The fix: route every Hindsight call through a dedicated ThreadPoolExecutor with a single worker. That worker thread has no running event loop, so the client creates its own without conflict.

_executor = ThreadPoolExecutor(max_workers=1, thread_name_prefix="hindsight")

def _call(fn, *args, **kwargs):
    """Run a Hindsight client call in the dedicated worker thread."""
    return _executor.submit(fn, *args, **kwargs).result()

One worker keeps calls serialized. The Hindsight client reuses one aiohttp session safely. Streamlit's event loop never interferes. This pattern is broadly applicable any time you need to call async-backed sync code from a framework that already owns an event loop.

cascadeflow's own event loop. A similar collision affected cascadeflow. Using asyncio.run() for each call worked for the first call but closed the loop, so subsequent calls failed with Event loop is closed. The fix was creating one persistent event loop at module import time and routing all calls through loop.run_until_complete() for the lifetime of the process.

Pin your dependencies. This one is boring but I'll say it anyway. Requirements like hindsight-client>=0.8 can silently resolve to a version that doesn't exist yet if you're installing from a fresh environment. I pinned everything to exact versions that actually install cleanly: hindsight-client==0.8.3, cascadeflow==0.7.1, crewai==0.86.0. If you're integrating newer libraries with fast release cycles, locking versions early saves the "works on my machine" conversation.

What This Is Good For

The compounding-context pattern applies anywhere you have multi-session interactions with an evolving state of knowledge. Customer support is the obvious analog—a support agent that remembered what the customer already told you, what fixes were already tried, and what the customer's environment is would be substantially more useful than one that asks the same diagnostic questions every call. The same logic applies to research assistants, onboarding flows, and anything where context accumulates faster than a human can reliably track it.

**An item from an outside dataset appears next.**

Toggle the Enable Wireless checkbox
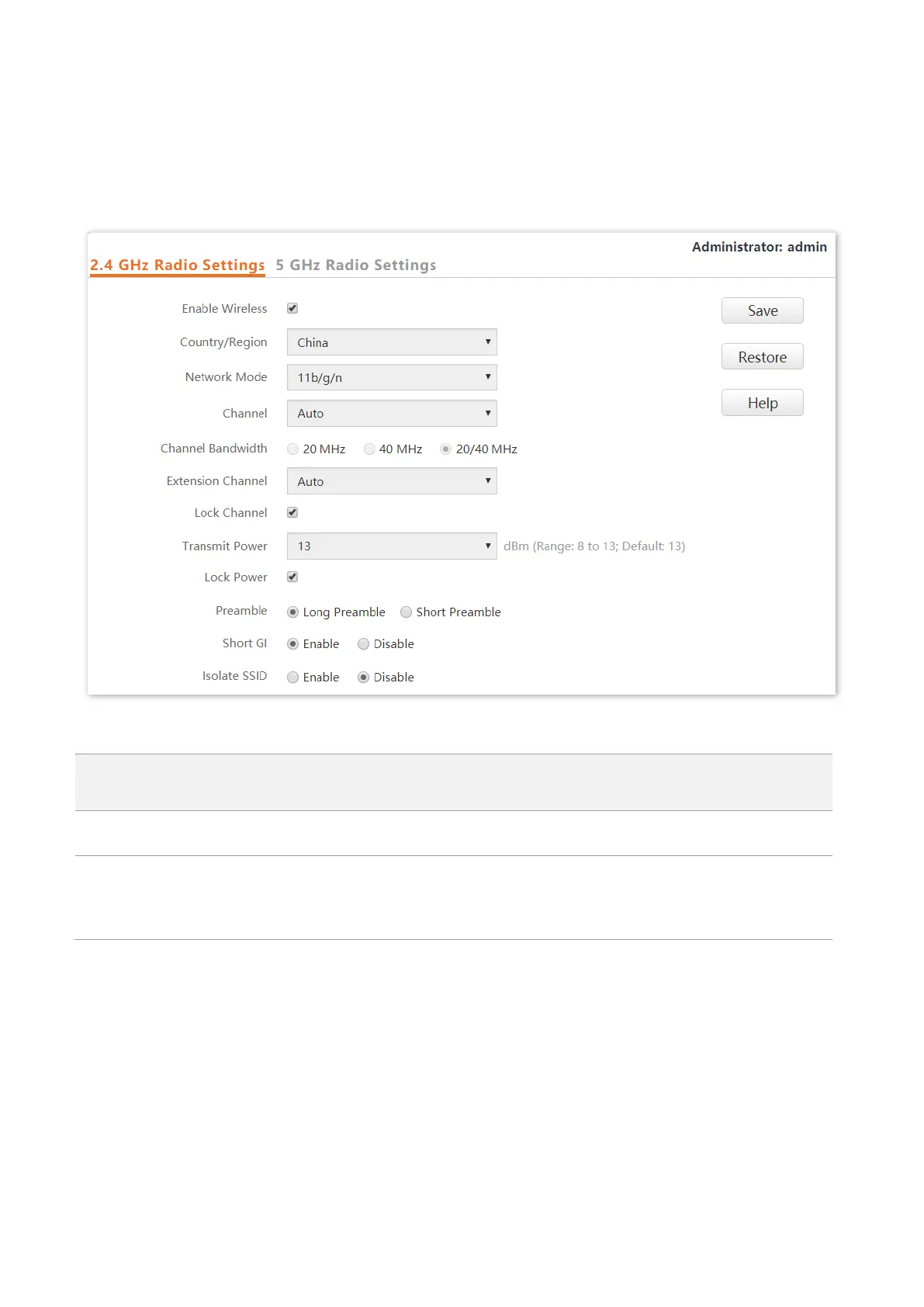Screen dimensions: 924x1307 pos(292,308)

The model routing layer is separable from the memory layer and useful on its own. If you're making many LLM calls with a mix of simple and complex prompts, paying for a large model on every call is unnecessary. Cascadeflow's automatic escalation keeps the easy calls cheap without requiring you to manually classify which is which.

Takeaways

Memory as first-class architecture, not a bolt-on. The session context that makes follow-ups useful has to be explicitly persisted and recalled. Building around that constraint—tagging per customer, recalling before analyzing, saving after writing—shapes the whole design.

The blocker changes. Your system has to notice. Price was the stated blocker in Call 1. By Call 5 it was irrelevant. A system without memory keeps addressing a blocker that no longer exists. One with memory can track when something resolves and shift focus to whatever replaced it.

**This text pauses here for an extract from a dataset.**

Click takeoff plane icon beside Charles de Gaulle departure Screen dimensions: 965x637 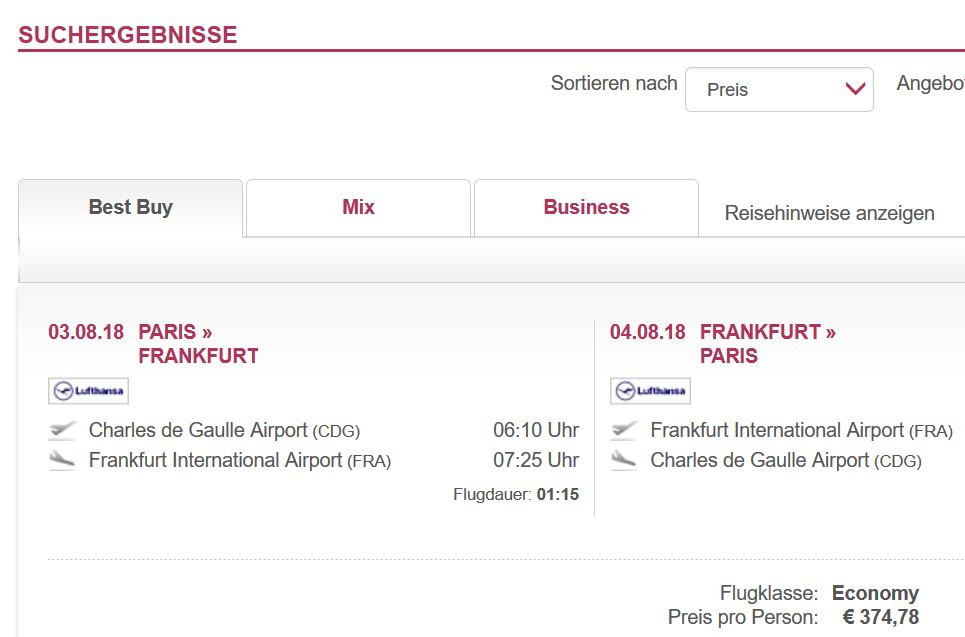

Async libraries in synchronous frameworks need care. Both Hindsight and cascadeflow hit event loop conflicts in Streamlit. The pattern—a single dedicated thread that owns its own loop—is a reusable solution for this class of problem.

The reasoning budget matters. Chain-of-thought models spend tokens thinking before they answer. If your max_tokens ceiling is too low, you'll get empty responses and no error. Size your token limits to accommodate both reasoning and output.

Cheap-first routing is worth the setup. It's not a lot of code, but it changes the economics of running many LLM calls per user interaction. Simple operations run fast and cheap; complex reasoning escalates only when needed.

The code is in Python using CrewAI, Hindsight, cascadeflow, and Streamlit. Models run on Groq. The Hindsight docs are at hindsight.vectorize.io and cascadeflow's at docs.cascadeflow.ai.